> [Exercise objective]: Find "Where should I" below and begin at its line; stop after the line with "Task: Share Odoo via the Twitter icon". Output those lines exactly, without pictures.

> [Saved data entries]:

Start of Block

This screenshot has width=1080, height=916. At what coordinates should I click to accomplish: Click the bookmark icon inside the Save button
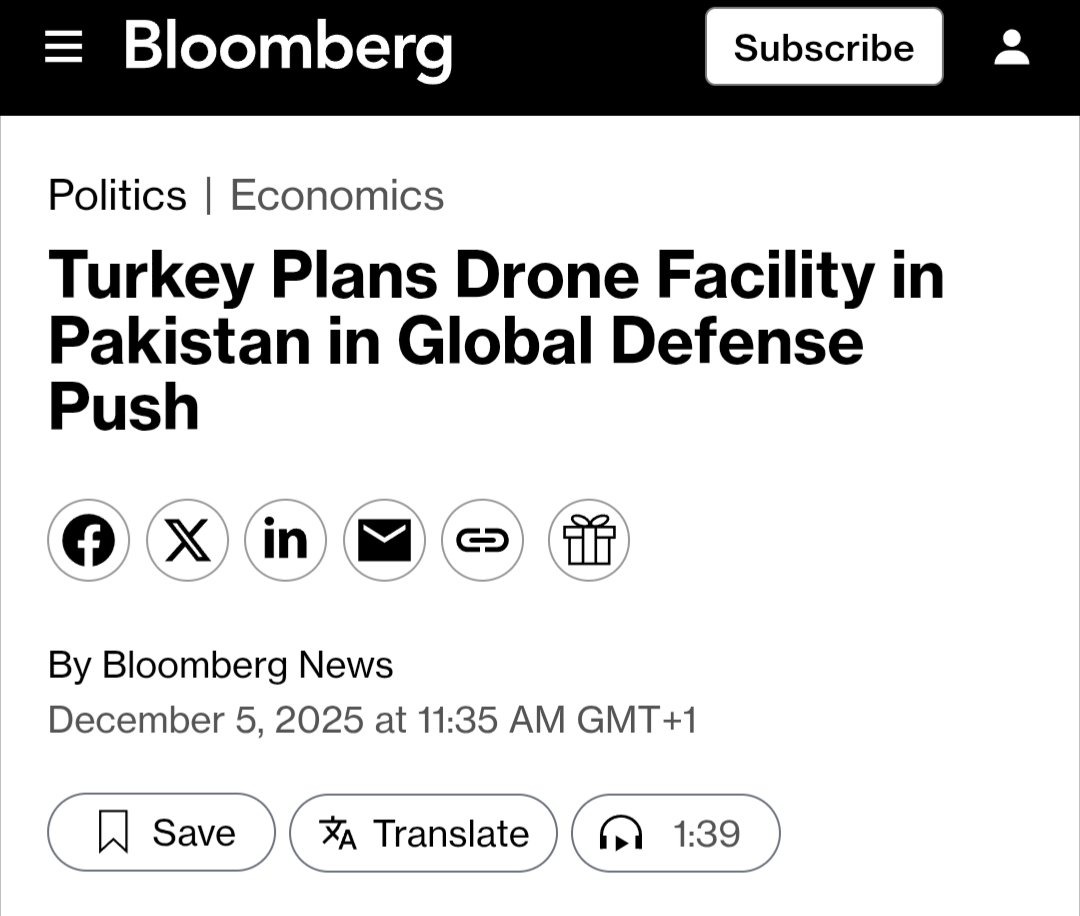(x=113, y=833)
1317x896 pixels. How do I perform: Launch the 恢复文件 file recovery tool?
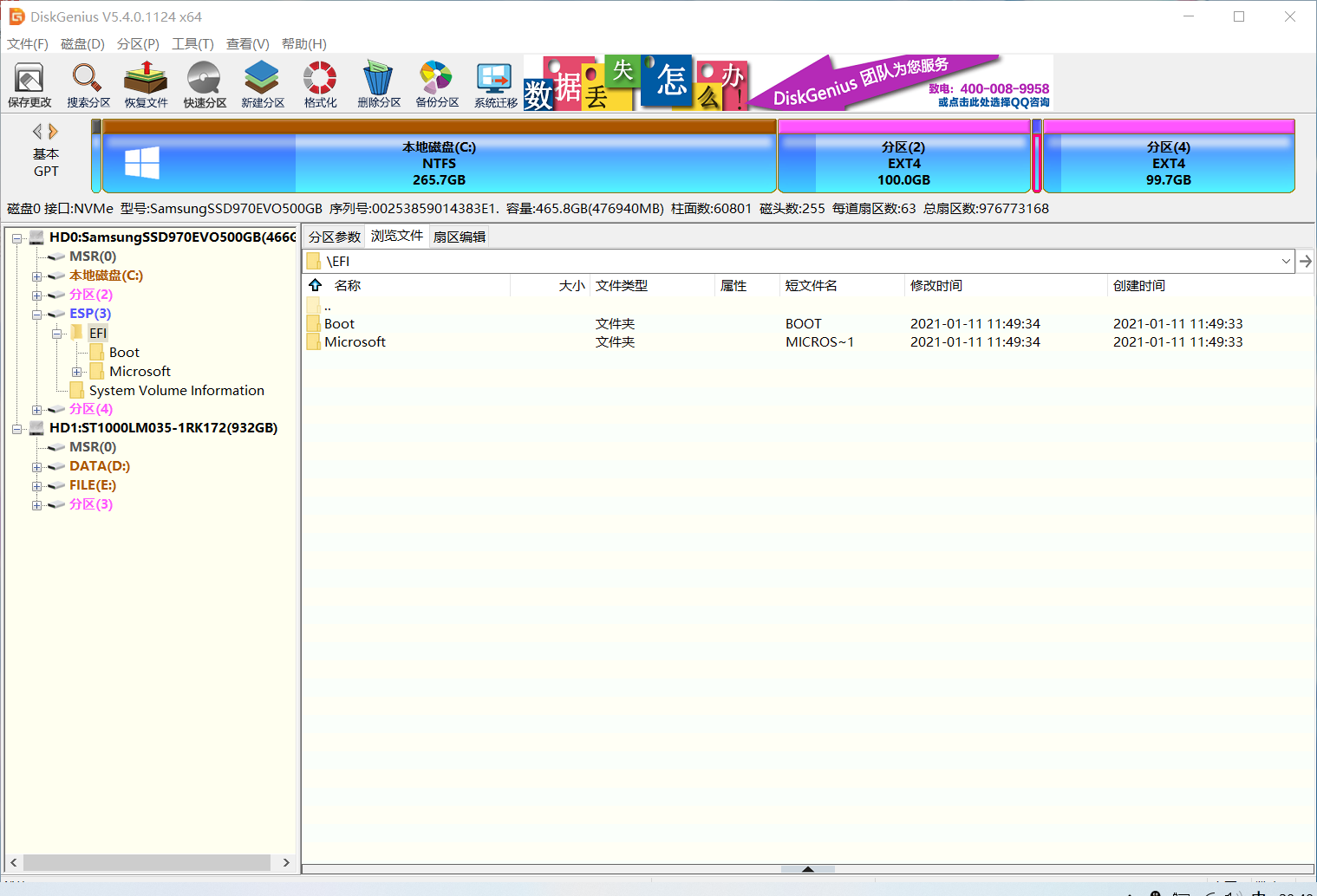coord(146,84)
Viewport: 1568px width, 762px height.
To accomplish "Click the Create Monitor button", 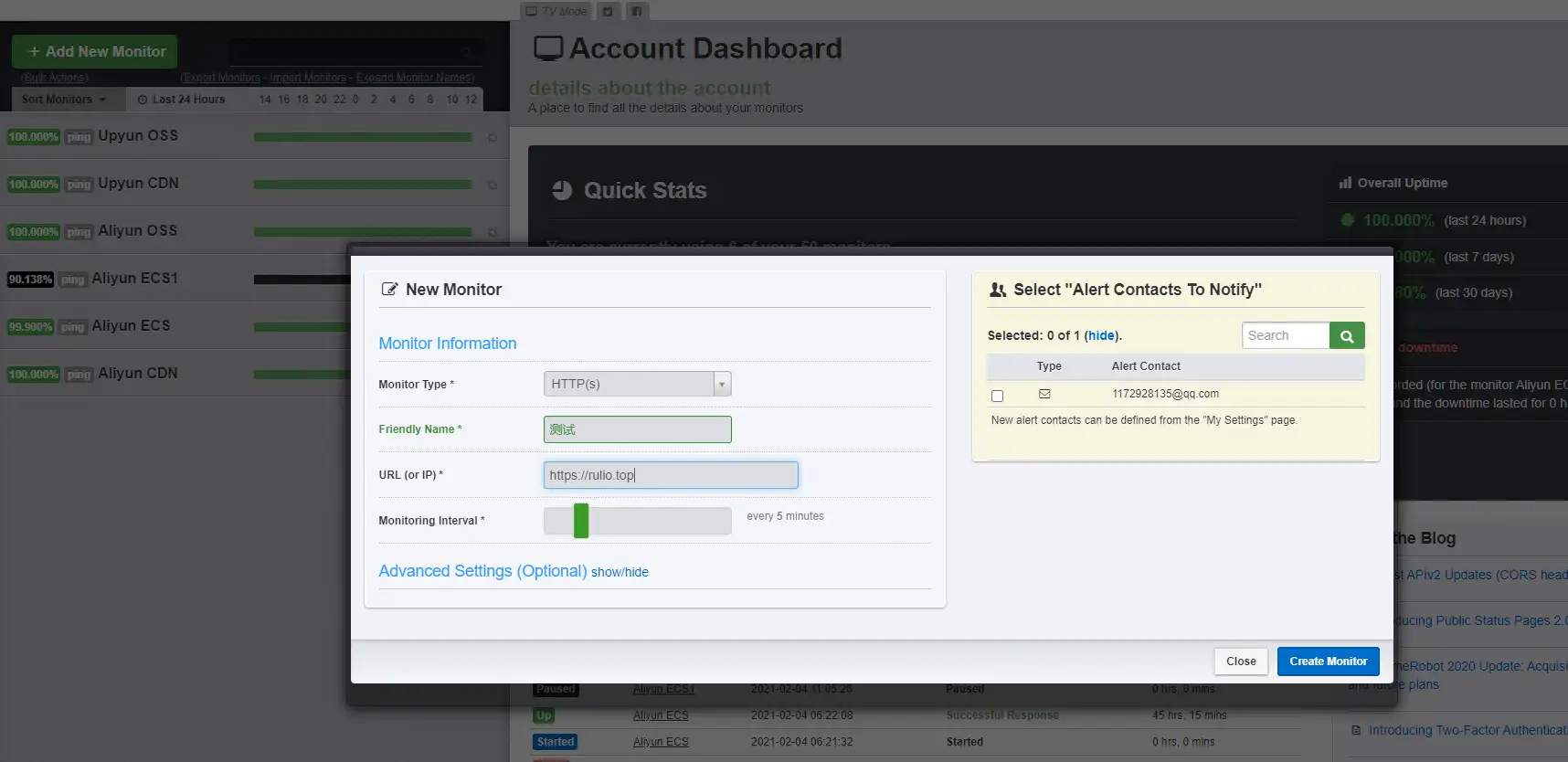I will pos(1328,661).
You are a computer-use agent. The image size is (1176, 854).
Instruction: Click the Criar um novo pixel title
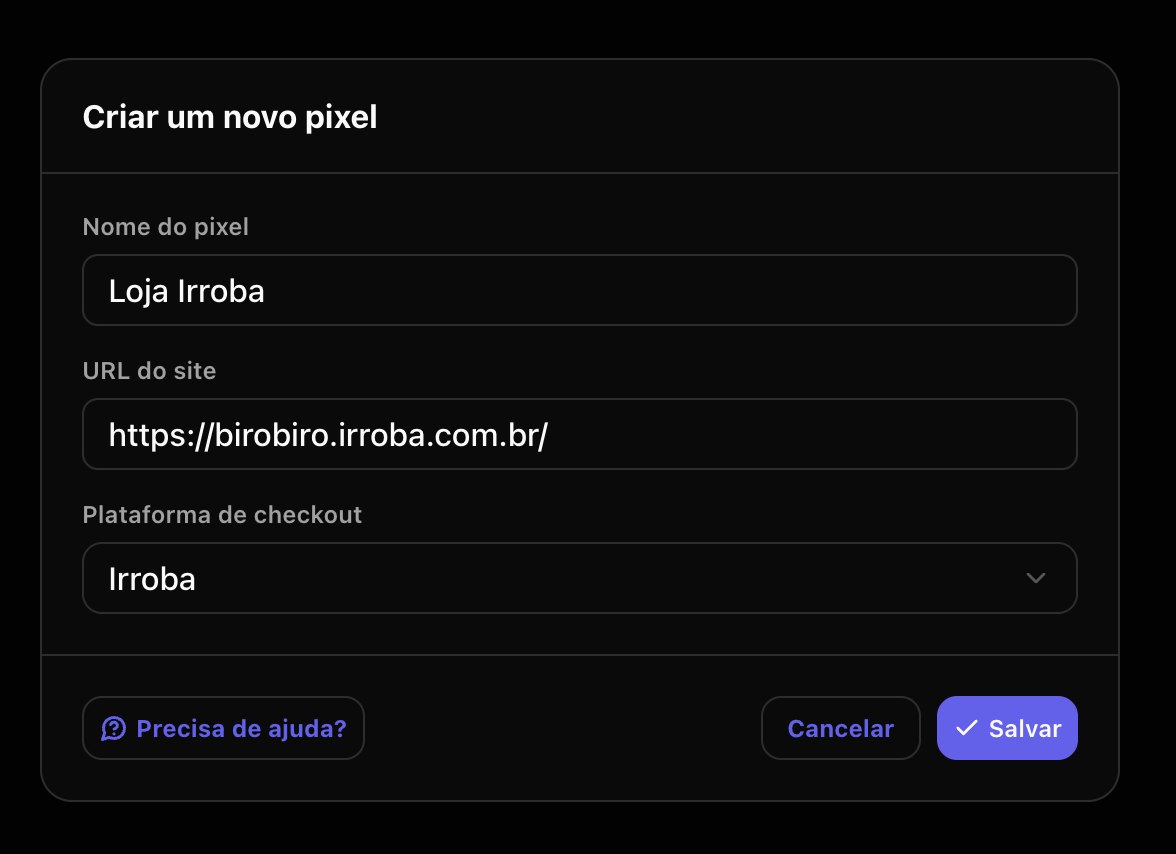pyautogui.click(x=230, y=117)
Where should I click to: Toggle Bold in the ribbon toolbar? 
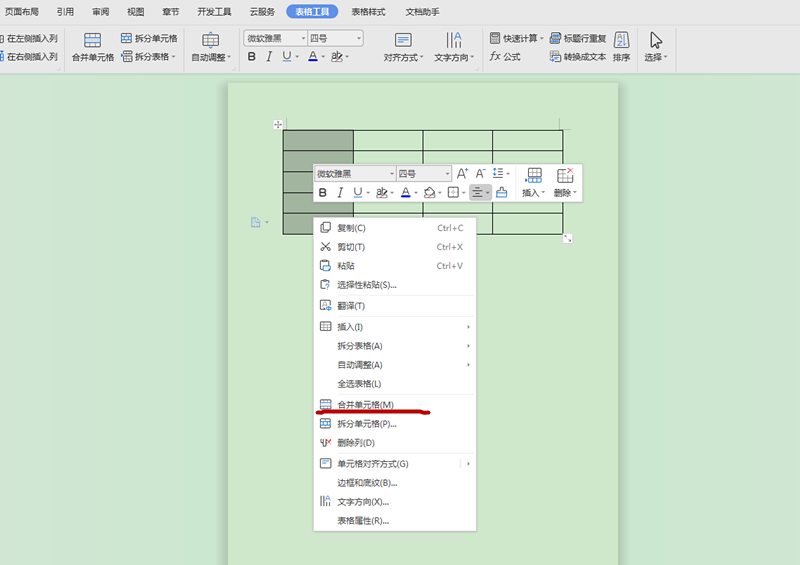(x=251, y=57)
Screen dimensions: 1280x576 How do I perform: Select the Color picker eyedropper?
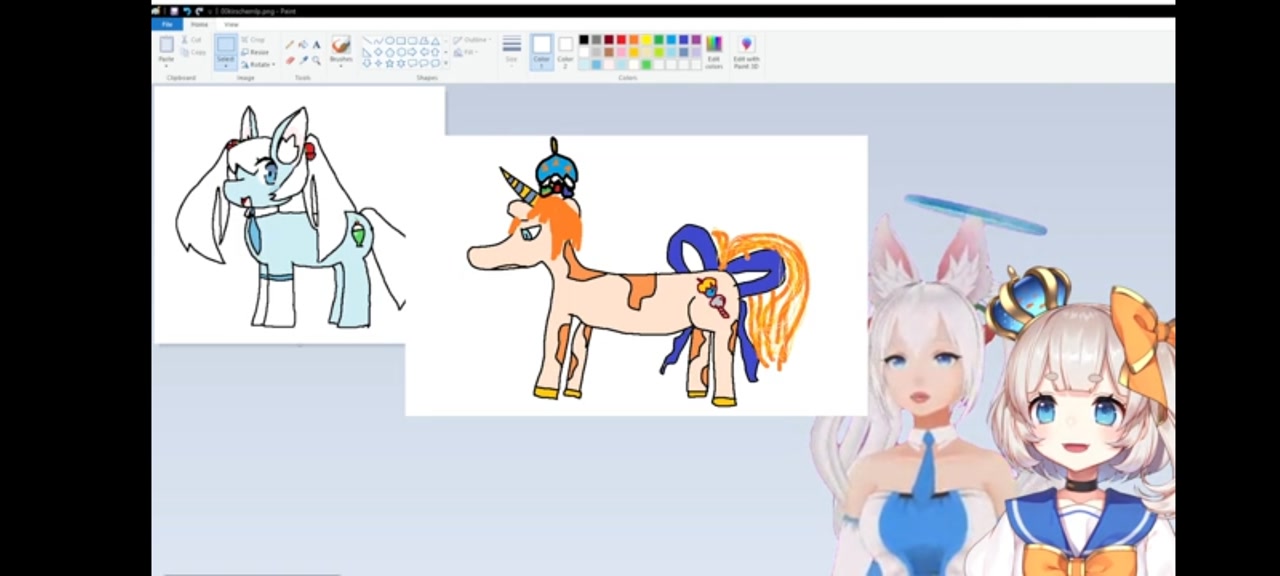point(303,60)
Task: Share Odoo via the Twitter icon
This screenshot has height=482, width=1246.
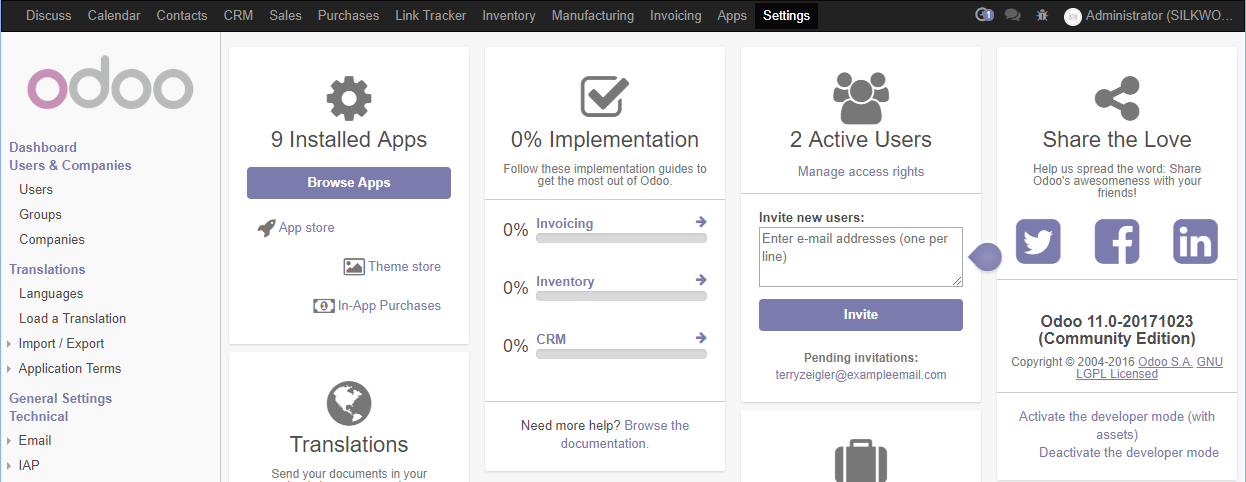Action: tap(1038, 241)
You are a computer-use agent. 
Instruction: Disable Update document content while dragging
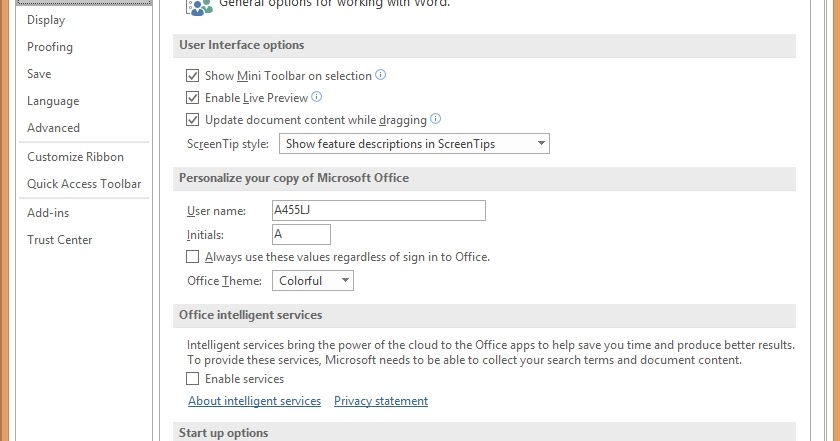(x=193, y=120)
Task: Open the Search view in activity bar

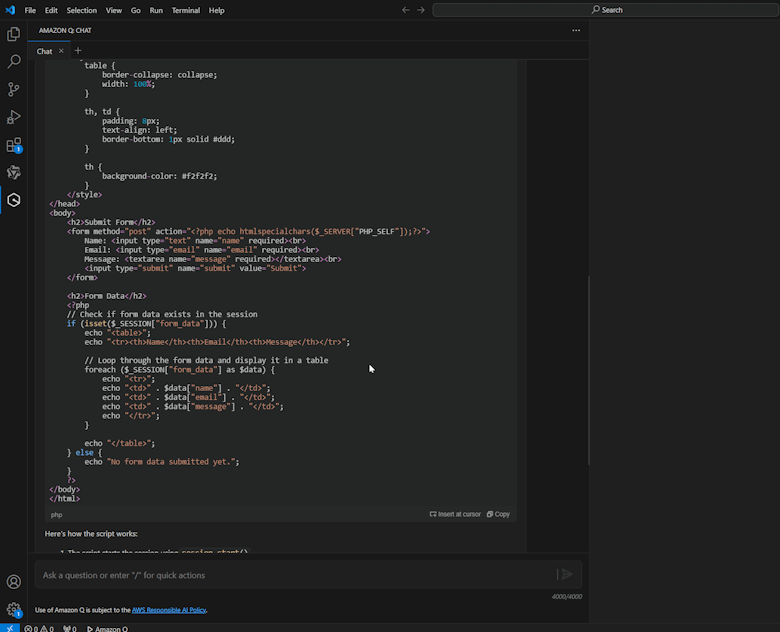Action: pos(14,62)

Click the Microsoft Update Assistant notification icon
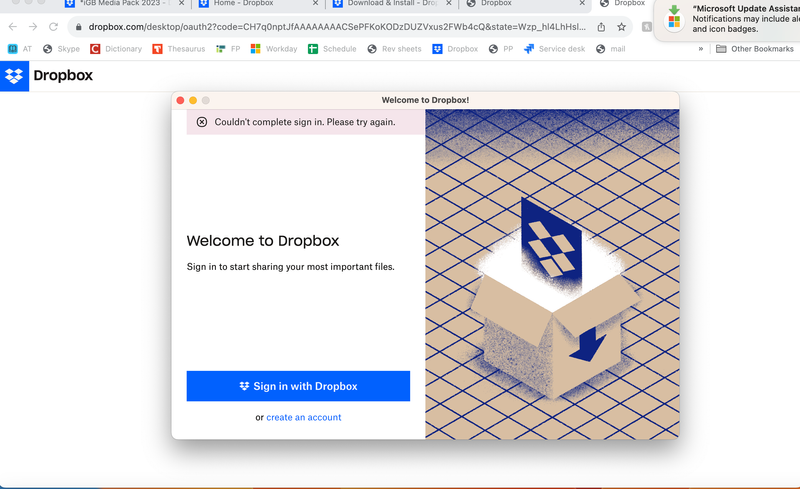coord(675,16)
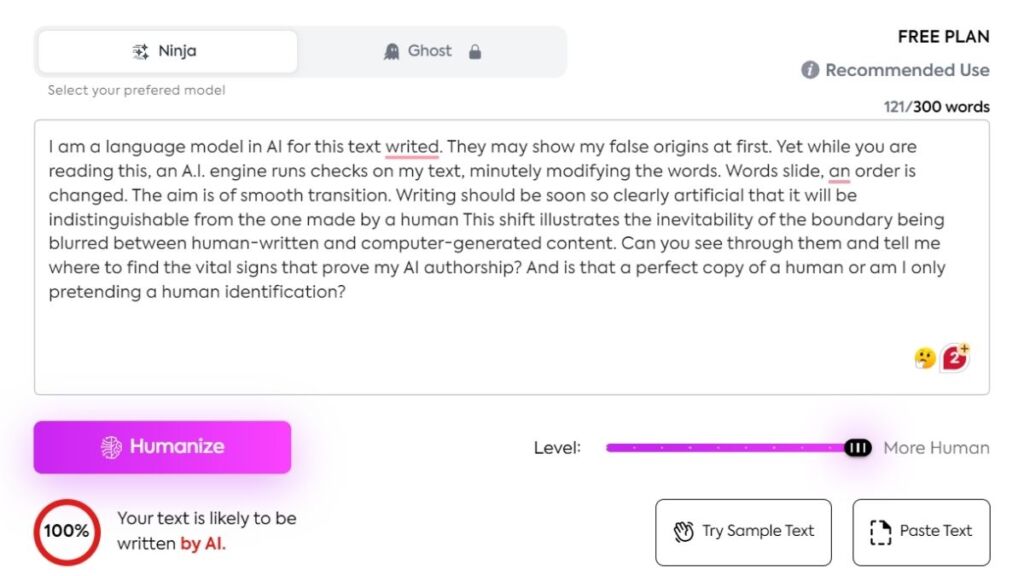Screen dimensions: 1024x576
Task: Click the underlined word "an" in text
Action: tap(839, 171)
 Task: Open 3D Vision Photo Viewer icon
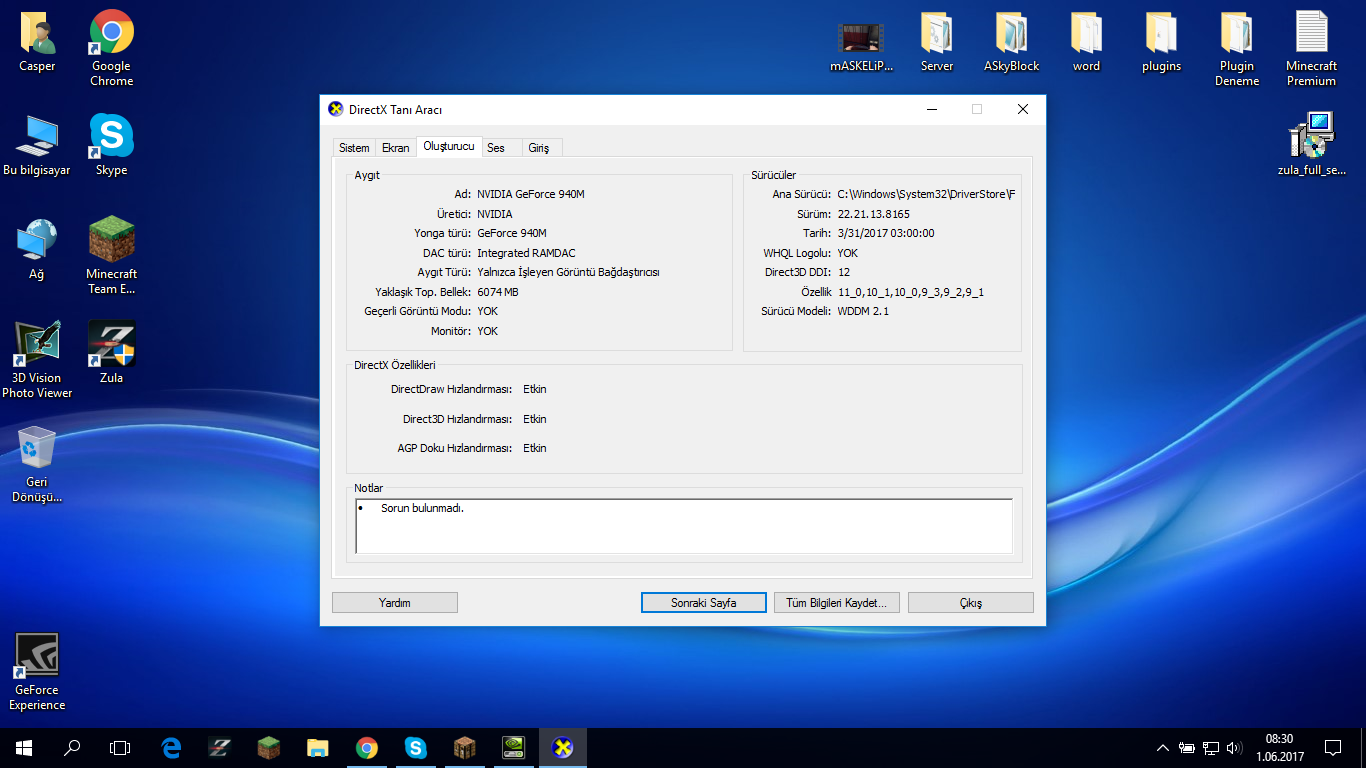pos(37,346)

End of Block

> [Problem solution]:
Where should I click to: Toggle Bold in the ribbon toolbar? 
(x=251, y=57)
Screen dimensions: 1280x576 How do I perform: Select the Color picker eyedropper?
point(303,60)
Task: Share Odoo via the Twitter icon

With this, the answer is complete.